The energy released in the fission process generates heat, some of which can be converted into usable energy. A common method of harnessing this thermal energy is to use it to boil water to produce pressurized steam which will then drive a steam turbine that turns an alternator and generates electricity.[10]

Modern nuclear power plants are typically designed for a lifetime of 60 years, while older reactors were build with a typical lifetime of 30-40 years, though many of those have received renovations and life extensions of 15-20 years.[13] Some believe nuclear power plants can operate for as long as 80 years or longer with proper maintenance and management. While most components of a nuclear power plant, such as steam generators, are replaced when they reach the end of their useful lifetime, the overall lifetime of the power plant is limited by the life of components that cannot be replaced when aged by wear and neutron embrittlement, such as the reactor pressure vessel. [14] At the end of their planned life span, plants may get an extension of the operating license for some 20 years and in the US even a "subsequent license renewal" (SLR) for an additional 20 years.[15][16]

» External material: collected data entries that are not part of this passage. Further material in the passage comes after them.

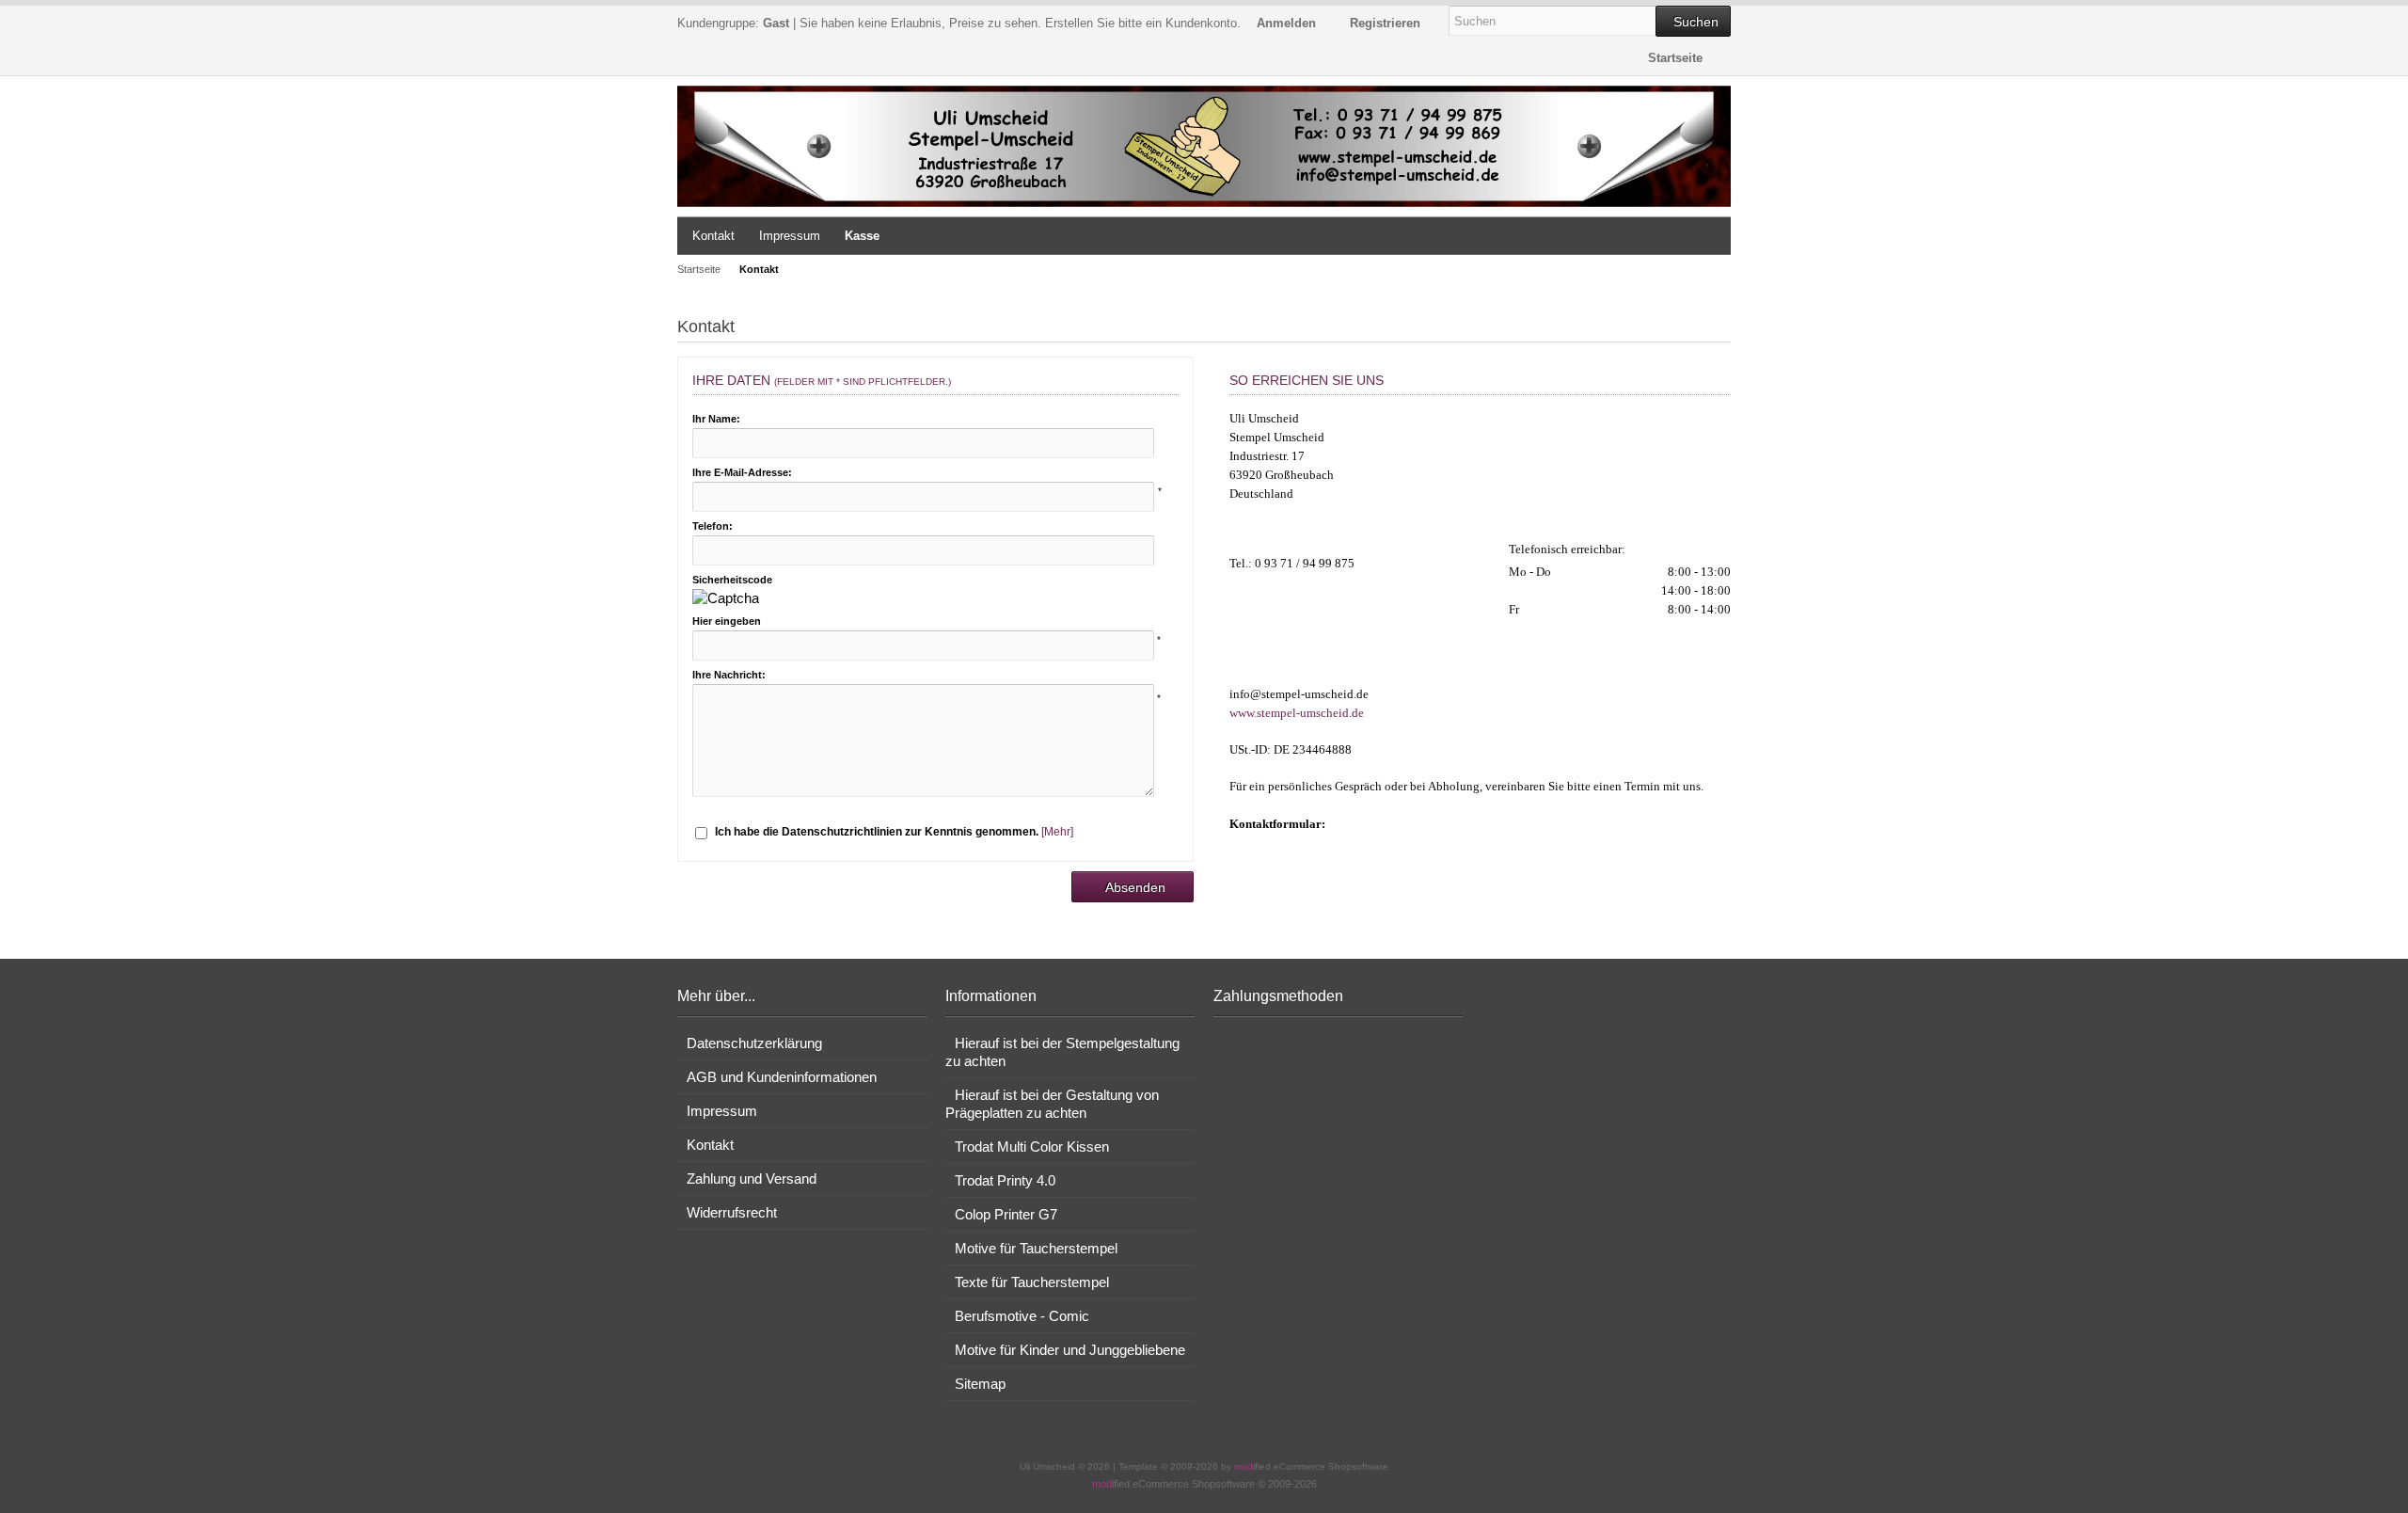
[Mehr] (1057, 831)
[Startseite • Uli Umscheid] (1204, 146)
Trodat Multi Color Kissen (1032, 1147)
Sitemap (980, 1384)
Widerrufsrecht (732, 1212)
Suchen (1693, 21)
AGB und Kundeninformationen (782, 1077)
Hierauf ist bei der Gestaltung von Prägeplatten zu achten (1052, 1104)
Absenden (1132, 887)
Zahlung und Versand (751, 1179)
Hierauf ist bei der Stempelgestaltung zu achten (1062, 1052)
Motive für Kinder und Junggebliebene (1070, 1350)
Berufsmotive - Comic (1022, 1316)
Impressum (789, 236)
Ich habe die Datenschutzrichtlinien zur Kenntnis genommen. (876, 831)
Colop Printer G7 (1006, 1214)
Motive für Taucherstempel (1036, 1248)
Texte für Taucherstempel (1032, 1282)
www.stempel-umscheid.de (1296, 713)
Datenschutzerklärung (754, 1043)
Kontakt (713, 236)
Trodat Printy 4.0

Even when a license is extended, it does not guarantee the reactor will continue to operate, particularly in the face of safety concerns or incident.[17] Many reactors are closed long before their license or design life expired and are decommissioned. The costs for replacements or improvements required for continued safe operation may be so high that they are not cost-effective. Or they may be shutdown due to technical failure.[18] Other ones have been shutdown because the area was contaminated, like Fukushima, Three Mile Island, Sellafield, Chernobyl.[19] The British branch of the French concern EDF Energy, for example, extended the operating lives of its Advanced Gas-cooled Reactors with only between 3 and 10 years.[20]All seven AGR plants are expected to be shutdown in 2022 and in decommissioning by 2028.[21] Hinkley Point B was extended from 40 to 46 years, and closed. The same happened with Hunterston B, also after 46 years.